My UC went into remission during both pregnancies. I continued my medication throughout each under close watch from my gastroenterologist and OB. I had to give up my hopes for breastfeeding, but it was just as important to keep me healthy for my babies, and stopping my meds wasn’t an option.
But you don’t look sick?
Yeah, that’s why UC is often referred to as an invisible disease. Even in official remission, UC is with me every day. I smile even when I don’t feel well. I am often tired, though I get plenty of sleep now. I always have dark circles under my eyes. I worry that any digestive discomfort could be the start of a flare. Catching a severe stomach virus could land me in the hospital if I were unable to take my meds. I can’t ever forget my meds. Though I try not to let it rule my life, the fear is always there that I will develop colon cancer since IBD patients are more likely to develop it.
Some people plan their day around events, while I still plan mine with restrooms in mind. While a normal person might look for someone they know upon arriving at an event, the first thing I do is locate all the restrooms. I never know for sure when my UC is going to act up. I still miss work on occasion because of a bad UC day, which I define as needing to use the restroom more than three times within an hour.
Pain is ever-present. You know that scale of 1-10 the doctors like to use?

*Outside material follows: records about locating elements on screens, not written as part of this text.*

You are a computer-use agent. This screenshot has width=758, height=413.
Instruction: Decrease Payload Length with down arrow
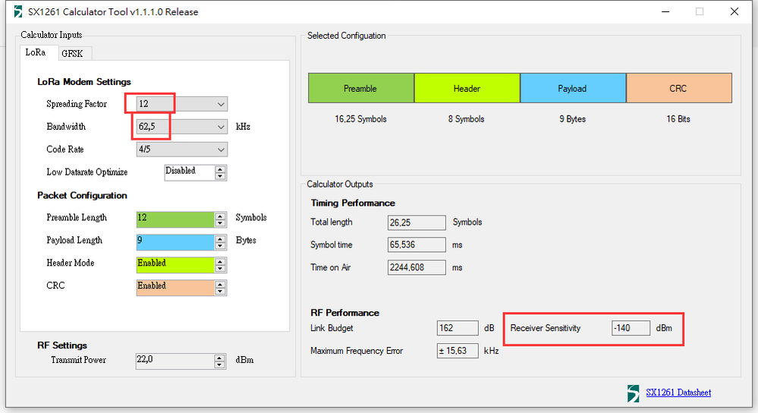click(x=221, y=245)
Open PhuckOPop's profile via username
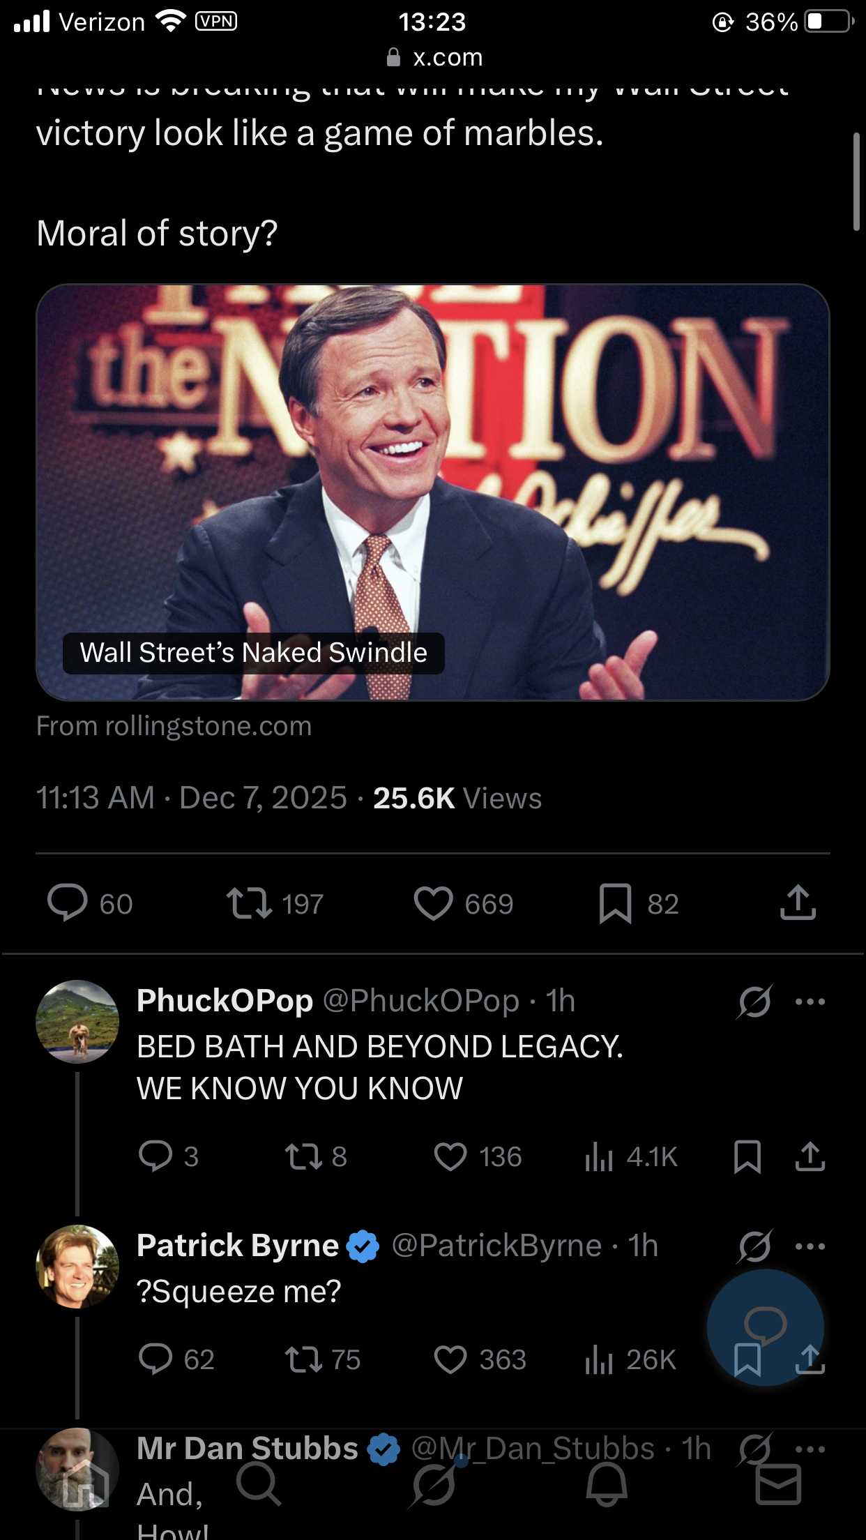Image resolution: width=866 pixels, height=1540 pixels. (420, 1001)
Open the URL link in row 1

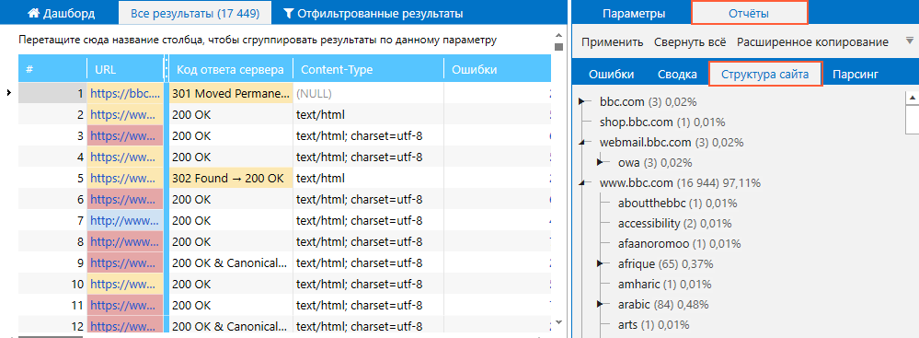(125, 93)
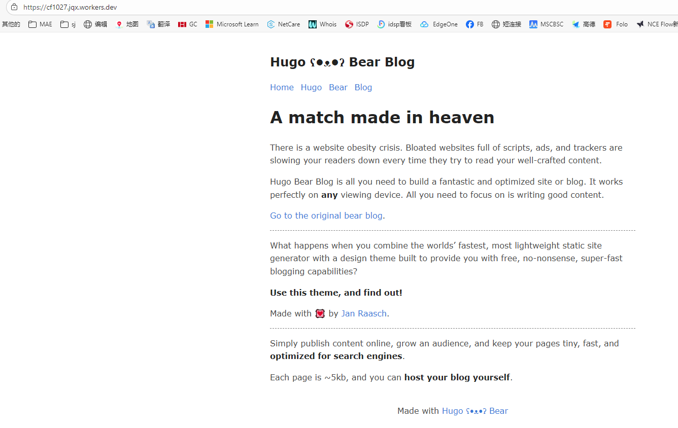Image resolution: width=678 pixels, height=428 pixels.
Task: Click the site lock icon in address bar
Action: point(14,7)
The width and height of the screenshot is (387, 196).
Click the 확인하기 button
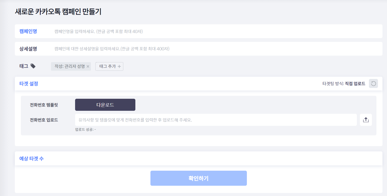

Most days, the pain in my left side is between 2-3. I know that doesn’t sound like much, and it’s nothing like the 8-10 I felt when I was admitted to the hospital all those years ago. The thing is, when you spend every day at a 3 without a break, it can start to wear on you the same as if your pain were a 6.
I hope there’s a cure for UC and its sibling, Crohn’s disease in my lifetime. For good measure, I hope to also see cures for cancer, diabetes, SMA, MS, and so many other diseases. Until then, I will continue to fight and live my life as a UC warrior alongside other warriors with more reach than me, like Jake Diekman, pitcher for the Texas Rangers. He started the Gut It Out Foundation to help fund IBD research because of his decades-long battle with UC. I donate to the cause each year.
To learn more about his foundation, visit www.gutitoutfoundation.org.
I am also a member of the Crohn’s and Colitis Foundation, which also raises funds for IBD research. The two organizations, along with others, work together to seek a cure for these horrible diseases.